A Patient With Effusion Undergoing Pleural Biopsy
The present case has been reported in the journal CHEST.

A 59-year-old woman presented with acute right-sided chest pain, dry cough, and dyspnea. Initial blood workup revealed leukocytosis with neutrophil predominance. Her D-dimer levels were elevated. A CT pulmonary angiography ruled out the presence of pulmonary embolism but revealed right-sided partially encysted pleural effusion associated with pleural thickening and bilateral multifocal lung consolidations.

A sample of the pleural fluid was aspirated, and physically it was yellowish and slightly turbid. Biochemical analysis of the pleural aspirate showed it to be an exudate with a glucose level of 43.2 mg/dL and a lactate dehydrogenase level of 1,286 International Units/L. Bacterial culture and smear for acid-fast bacilli returned negative.

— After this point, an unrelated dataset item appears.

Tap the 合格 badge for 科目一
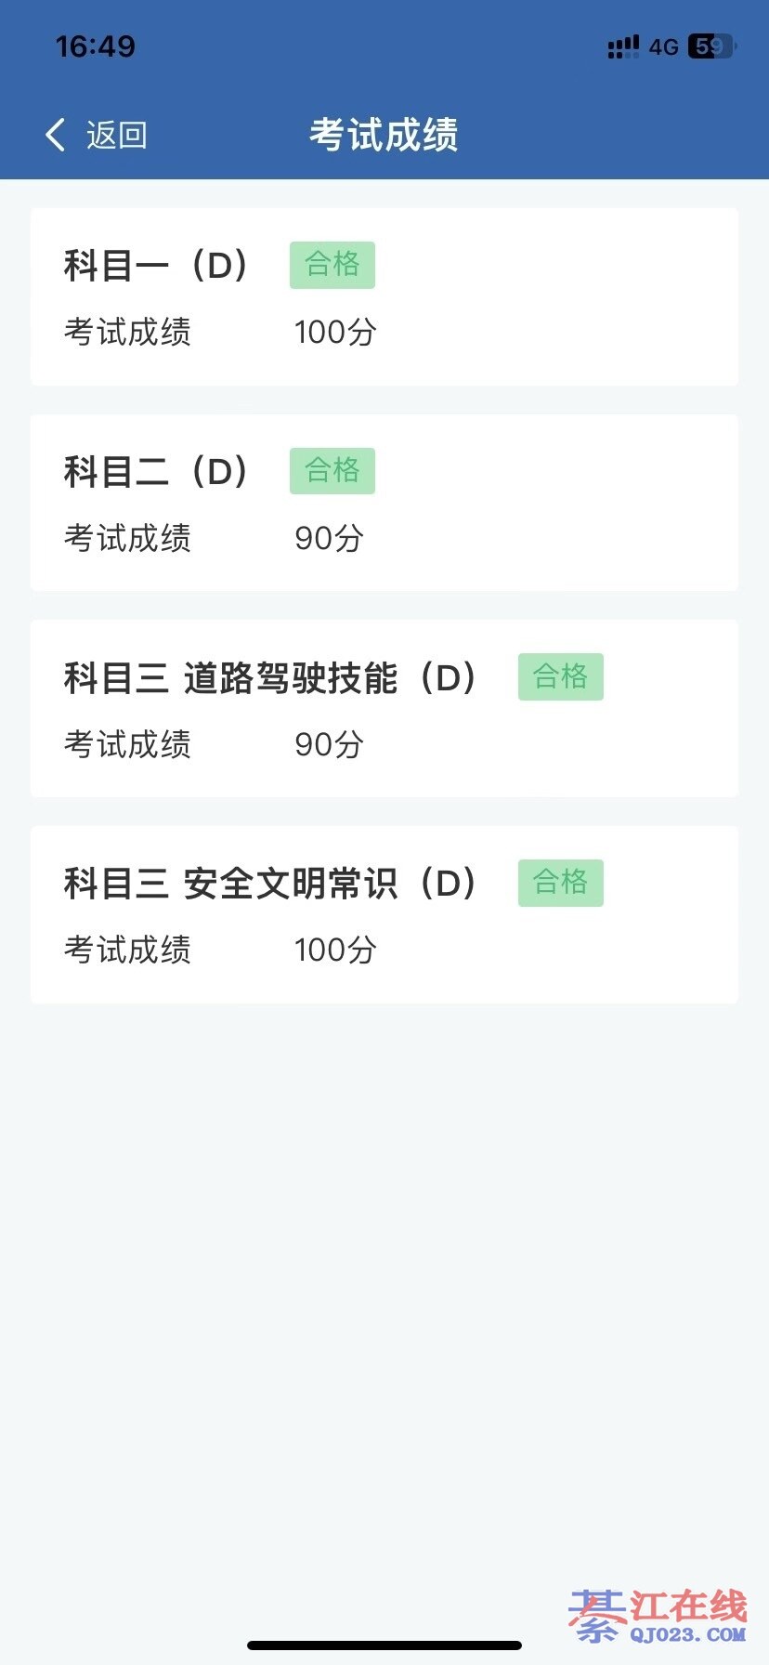769x1665 pixels. click(332, 265)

Given the possibility of pleuropulmonary TB and the nonconclusive test results, an ultrasound-guided cutting-needle pleural biopsy was conducted. Ultrasound confirmed the presence of effusion and lung consolidation (Fig 2, star and arrowhead, respectively). In the routine preprocedural scan, Doppler examination of the intercostal space where the biopsy was planned did not detect any unhidden intercostal vessels. After the second needle biopsy, a plume of echogenicity was seen to arise from the site of pleural puncture (Video available).

Echogenic shadows were seen propagating from a point at the deepest part of the pleura, which is very suggestive of bleeding from the parietal pleura. Doppler examination confirmed pleural bleeding. Finger external compression on the biopsy site was performed for 2 min, and subsequent ultrasound examination confirmed that the bleeding had stopped.

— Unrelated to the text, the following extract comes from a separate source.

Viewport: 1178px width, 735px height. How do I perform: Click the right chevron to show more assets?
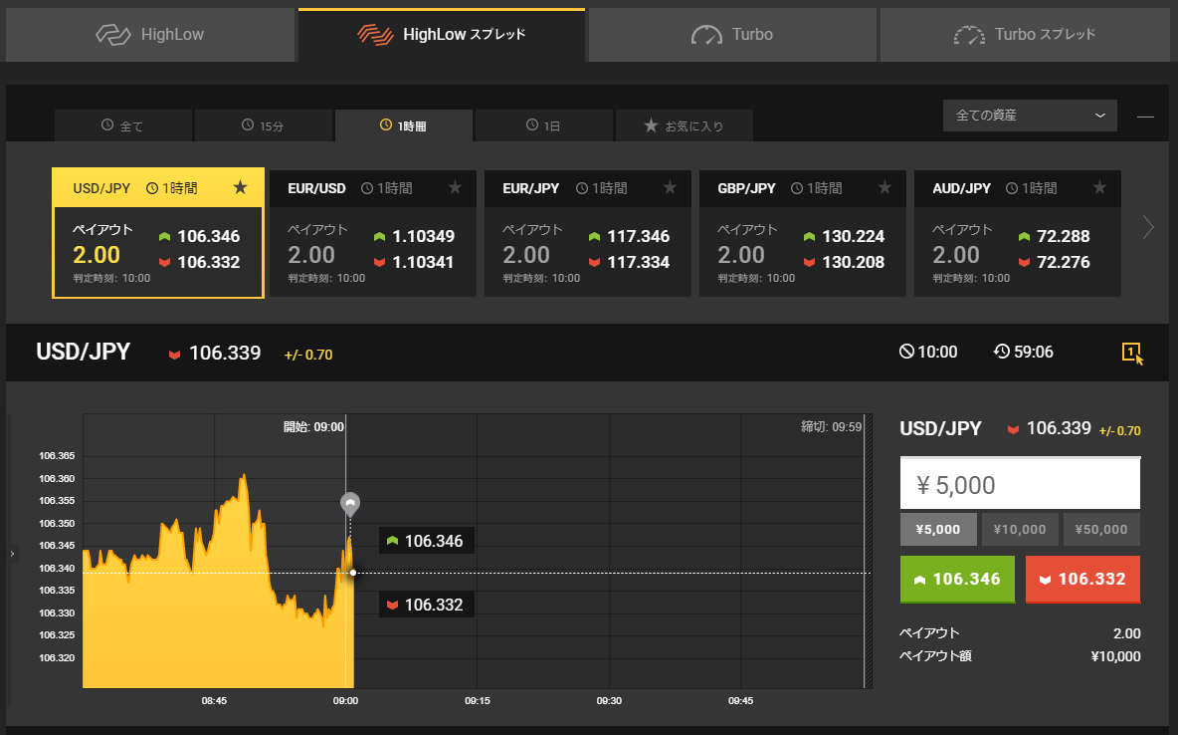pyautogui.click(x=1148, y=228)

A globular echogenic thrombus was noted at the bleeding site. As per the authors, formed thrombus assumed such a conformation because of the presence of fine septations in the pleural fluid (Fig 3, solid arrow), which likely permitted tamponade of the bleeding site.

To confirm this, a few milliliters of agitated saline were injected into the thrombus via a Tuohy needle. The echogenic air bubbles did not float into the adjacent fluid but rather remained confined inside the thrombus, confirming the presence of fine septations, likely contributing to limitation of blood spillage into the pleural cavity, therefore creating thrombus subsequently tamponading the site of bleeding (Video available).